Today, several insurance titans have their own investment arms focused on promoting development in insurtechs that add value to the industry and its clients, and have seen a major evolution in the contributions of these technology companies as well as their relationships with insurers in the last few years. One insurance leader remembers when the insurtech space was just beginning to boom in 2015.
“Suddenly, people started talking about [insurtech], but it wasn’t quite clear whether it was going to catch on,” said Martha Notaras, partner at XL Innovate, a global insurtech venture capital firm backed by its limited partner AXA XL. “We started the fund after a lot of the distribution plays had already been created, in terms of the aggregators, but at that time nobody was really talking about that as being insurtech.”

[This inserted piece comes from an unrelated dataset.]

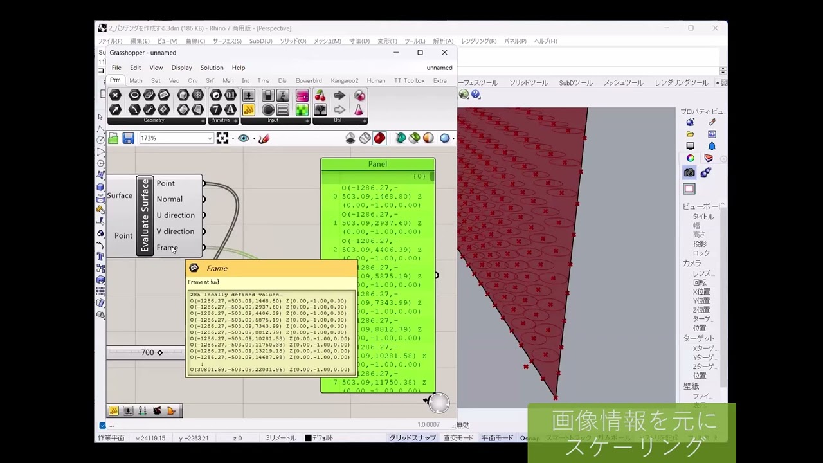Activate the red sketch pen tool
The height and width of the screenshot is (463, 823).
264,138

It was only when start-ups began proposing services aimed at personal lines – Lemonade being one of the fund’s early investments – did people start looking at insurtech as something unique in the insurance landscape, explained Notaras. Since then, the value propositions of insurtechs have evolved, and touched commercial lines as well.
“We’ve seen a transition from more personal lines to – and we had hoped for this – now we’re starting to see a lot more companies that are handling commercial and they’re not necessarily recreating commercial insurance companies,” she explained. “Very often, they are providing data and analytics into commercial insurance, and maybe that’s a new data stream or maybe it’s a new way of looking at data.”
Attitudes have also transformed over time, on both sides of the aisle. Notaras told Insurance Business that there was contempt for existing insurers in 2015 among start-ups whereas today, technology experts are able to identify and address some of the limitations facing the industry, whether it’s data or regulation, and their contributions are welcomed.
“There are companies, some of which have been started by people who have been in insurance in the past, that know what some of the problems are so they’re trying to solve fairly basic issues, which are very similar to issues that have gotten addressed also in fintech, in terms of being able to track a single person or a single entity, or being able to input data once and flow it through the entire chain,” said Notaras.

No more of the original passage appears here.